Write out the entire listing below exactly, with the pictures left out.
+--
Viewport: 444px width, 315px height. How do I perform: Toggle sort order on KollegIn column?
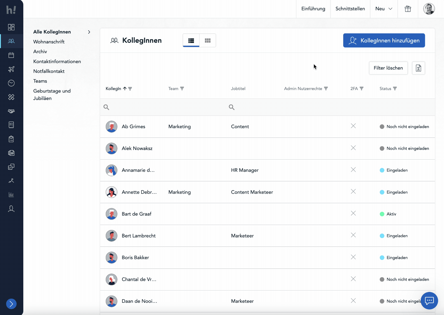(x=125, y=89)
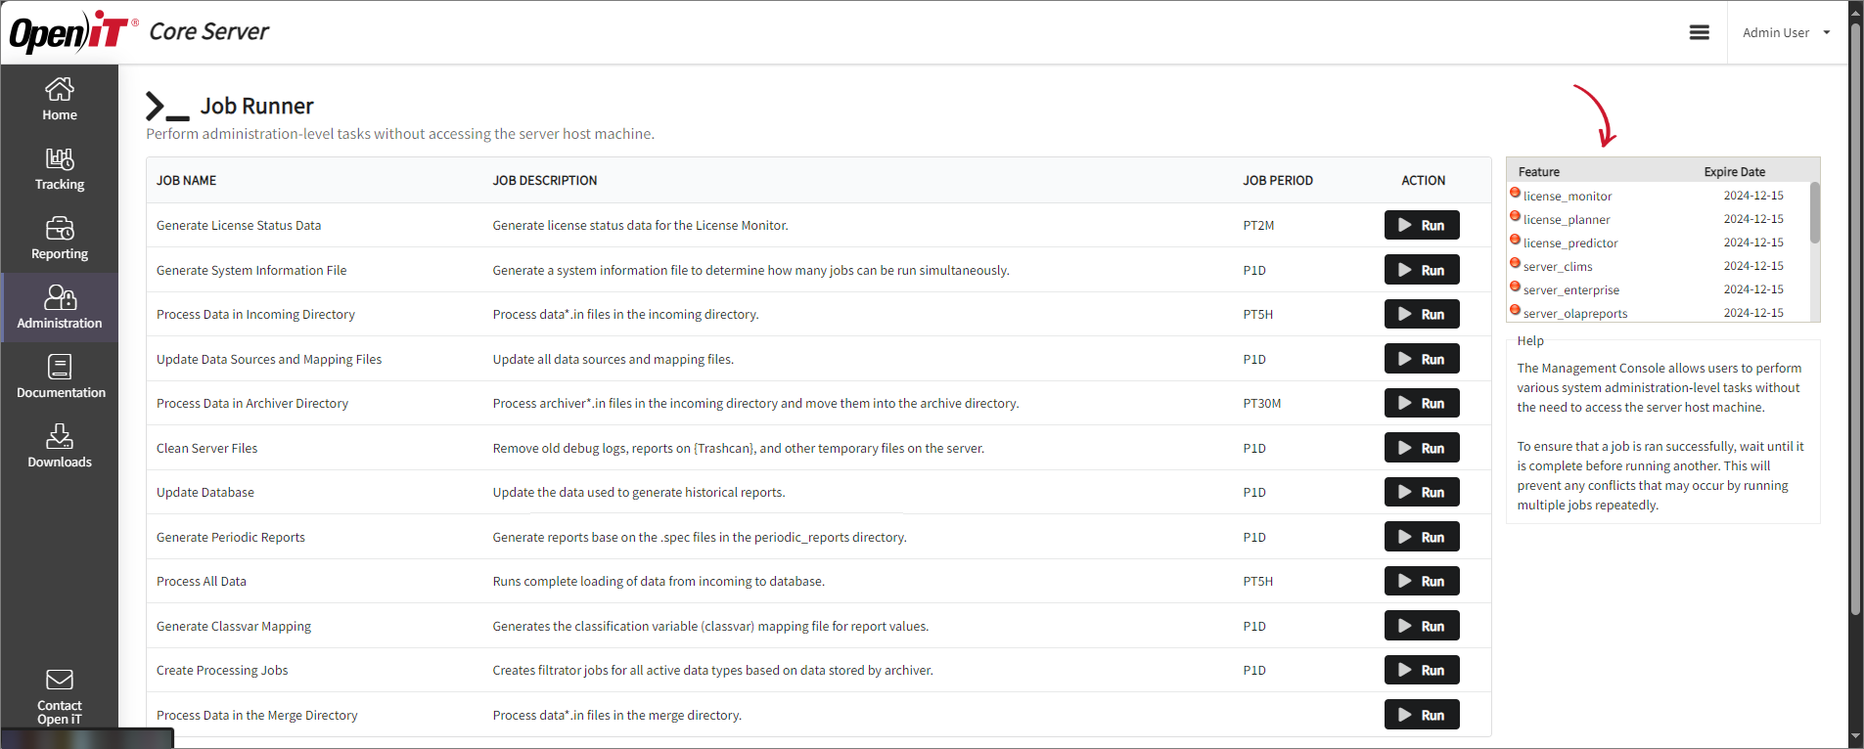Click the hamburger menu icon

point(1699,32)
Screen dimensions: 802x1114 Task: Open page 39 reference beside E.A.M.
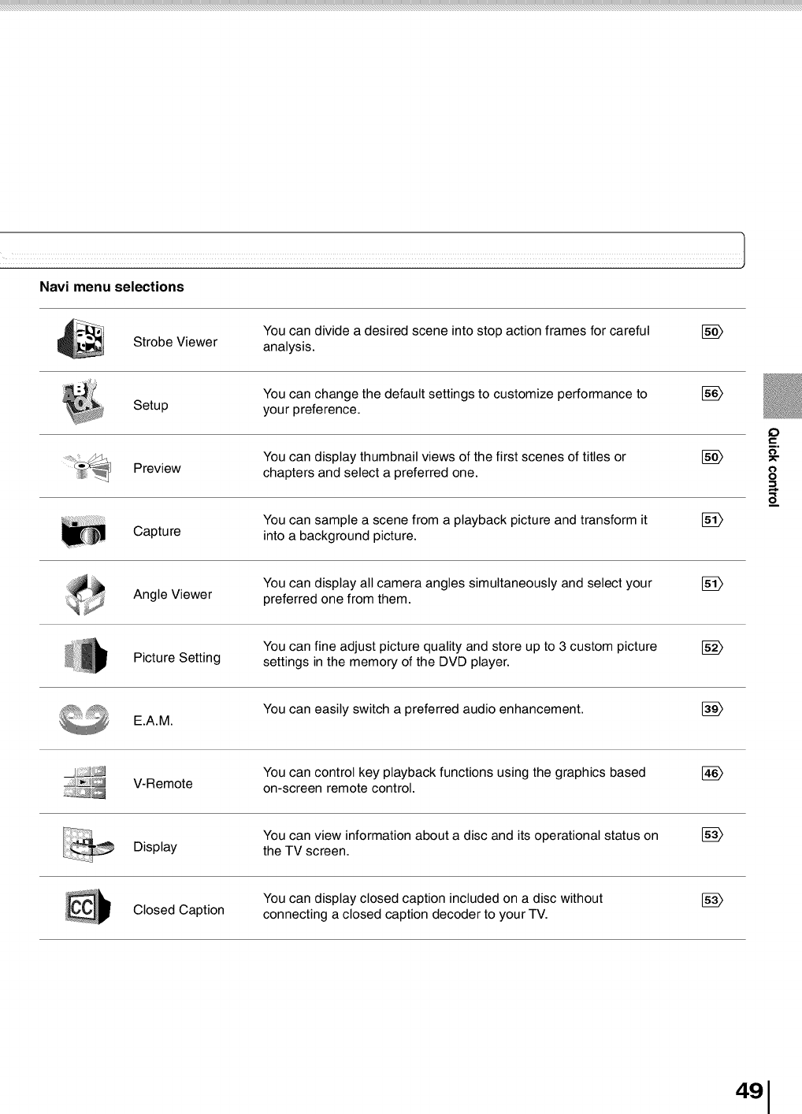[x=711, y=709]
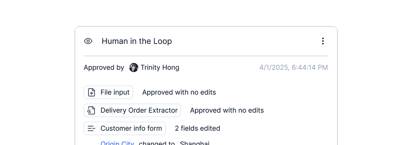Click the form lines icon in Customer info form
Image resolution: width=412 pixels, height=145 pixels.
(91, 129)
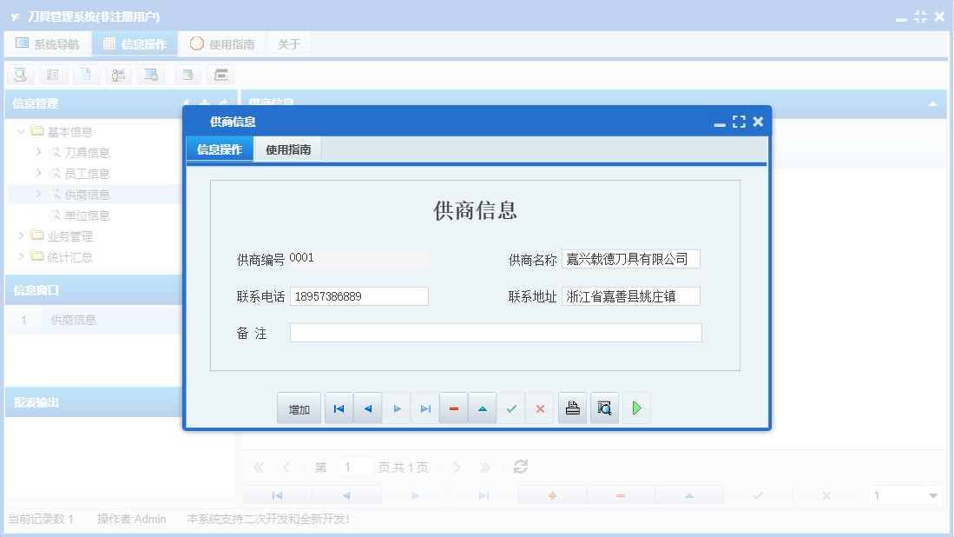Open print preview for supplier info
The width and height of the screenshot is (954, 537).
coord(603,408)
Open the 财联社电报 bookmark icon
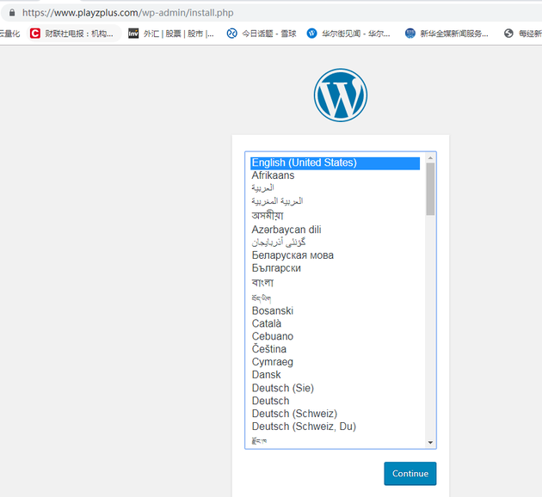This screenshot has width=542, height=497. point(35,34)
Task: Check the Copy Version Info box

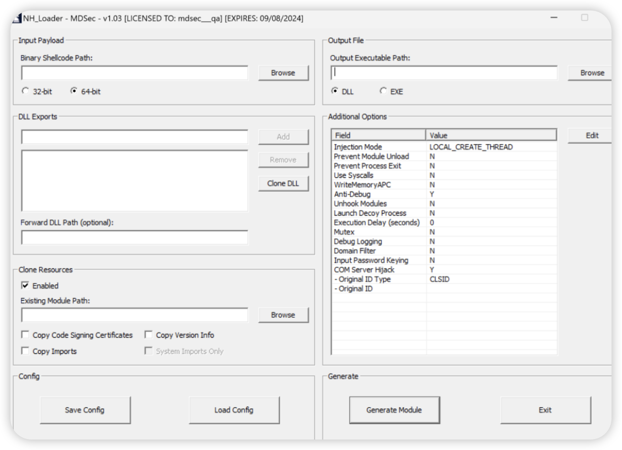Action: click(x=148, y=335)
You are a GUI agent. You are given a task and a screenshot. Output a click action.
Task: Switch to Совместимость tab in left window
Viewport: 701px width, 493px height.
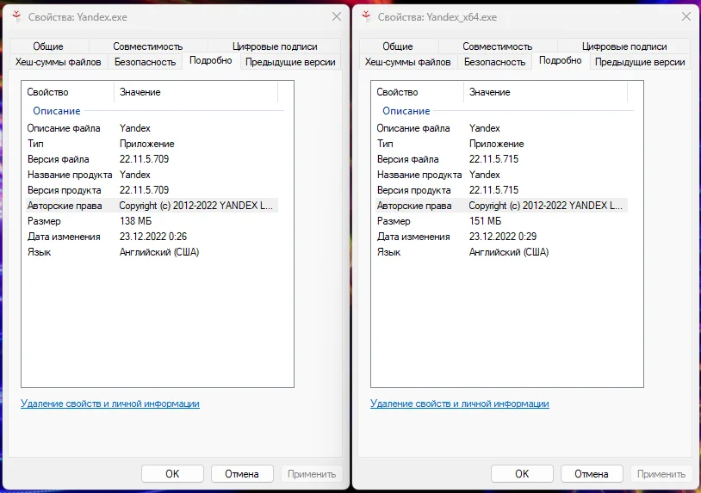click(x=147, y=46)
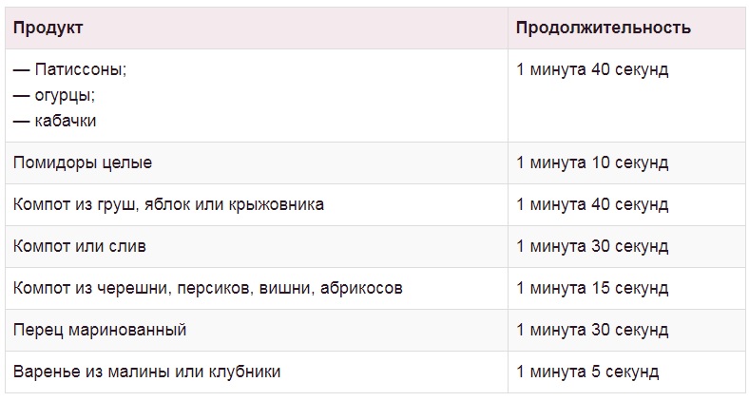Click the 'Продолжительность' column header
Viewport: 749px width, 401px height.
(603, 28)
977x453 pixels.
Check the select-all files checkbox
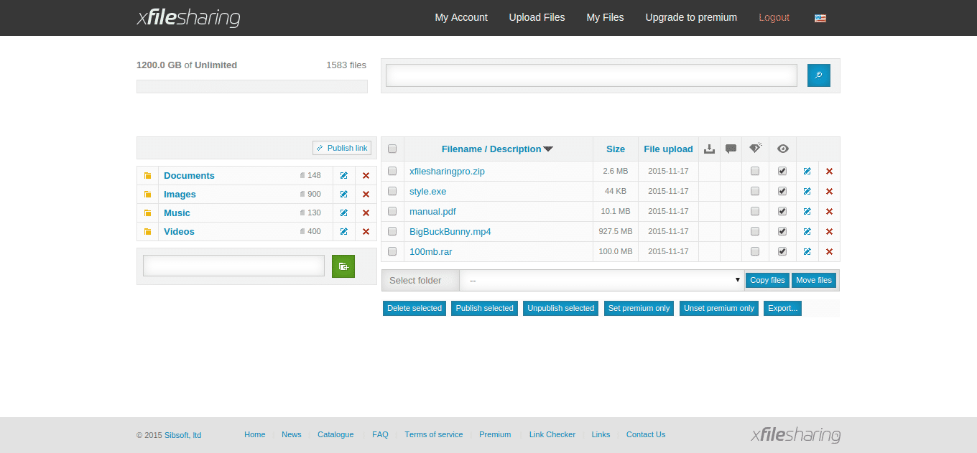tap(392, 149)
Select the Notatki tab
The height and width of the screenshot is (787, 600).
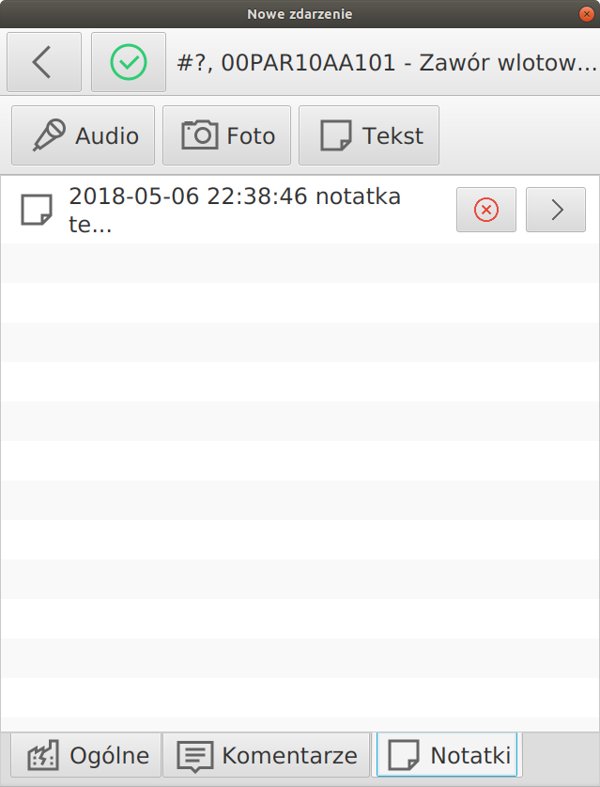(447, 755)
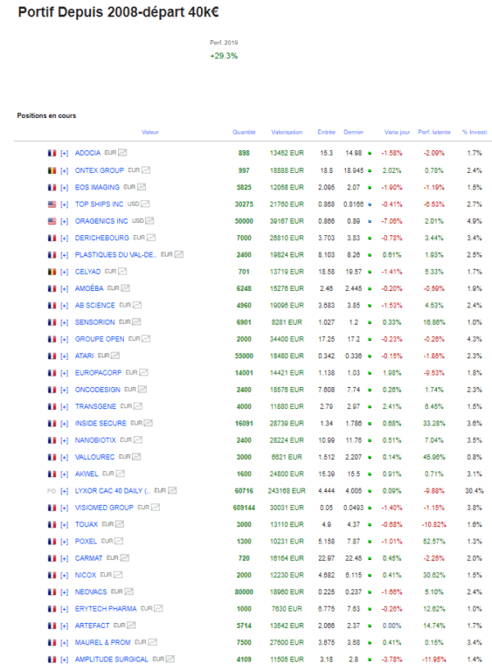Viewport: 492px width, 664px height.
Task: Open the ORAGENICS INC stock link
Action: (x=102, y=221)
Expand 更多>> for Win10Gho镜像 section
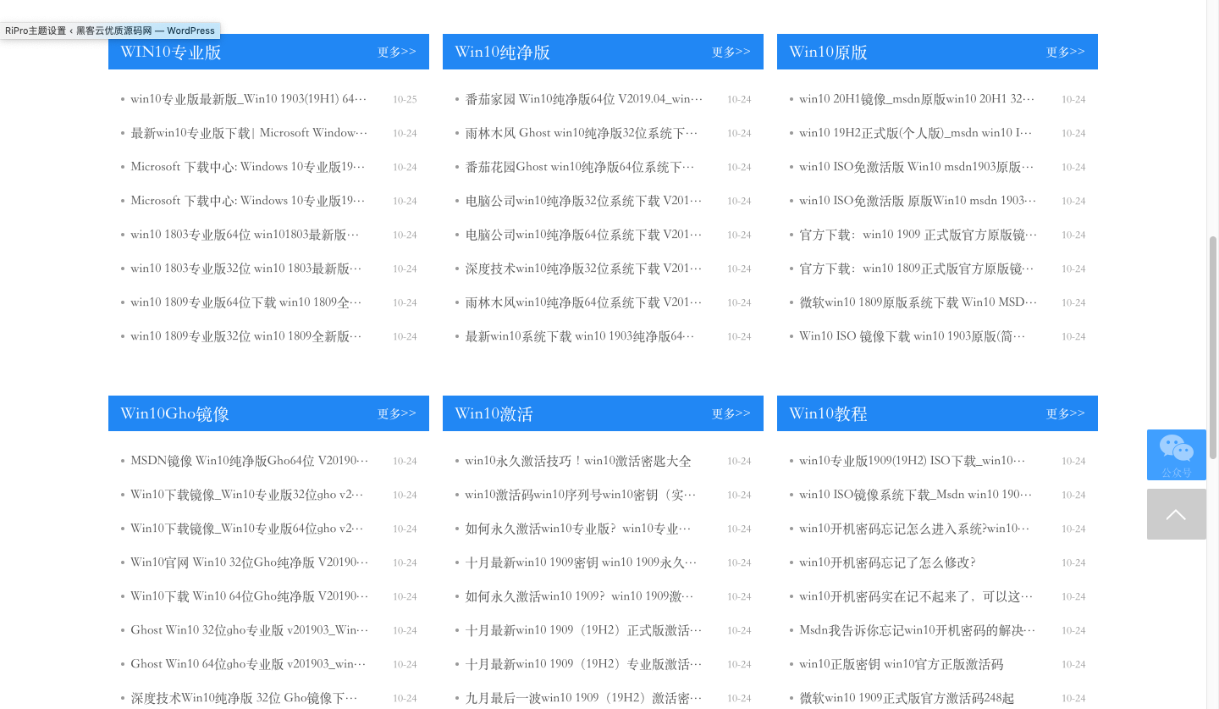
+--
— Your solution —
Viewport: 444px width, 315px height. How do I perform: Toggle sort order on KollegIn column?
(x=125, y=89)
Click the hamburger menu icon

point(1699,32)
Screen dimensions: 802x1114 Task: Open page 39 reference beside E.A.M.
[x=711, y=709]
Click the form lines icon in Customer info form
Image resolution: width=412 pixels, height=145 pixels.
(91, 129)
Open print preview for supplier info
The width and height of the screenshot is (954, 537).
coord(603,408)
Open the 财联社电报 bookmark icon
This screenshot has width=542, height=497. point(35,34)
Task: Check the Copy Version Info box

Action: click(x=148, y=335)
You are a GUI agent. You are given a task and a screenshot. Output a click action.
Task: Switch to Совместимость tab in left window
Viewport: 701px width, 493px height.
click(x=147, y=46)
Click the 'Продолжительность' column header
Viewport: 749px width, 401px height.
(603, 28)
977x453 pixels.
Check the select-all files checkbox
tap(392, 149)
Select the Notatki tab
The height and width of the screenshot is (787, 600).
(447, 755)
Viewport: 492px width, 664px height.
Task: Open the ORAGENICS INC stock link
Action: (x=102, y=221)
Expand 更多>> for Win10Gho镜像 section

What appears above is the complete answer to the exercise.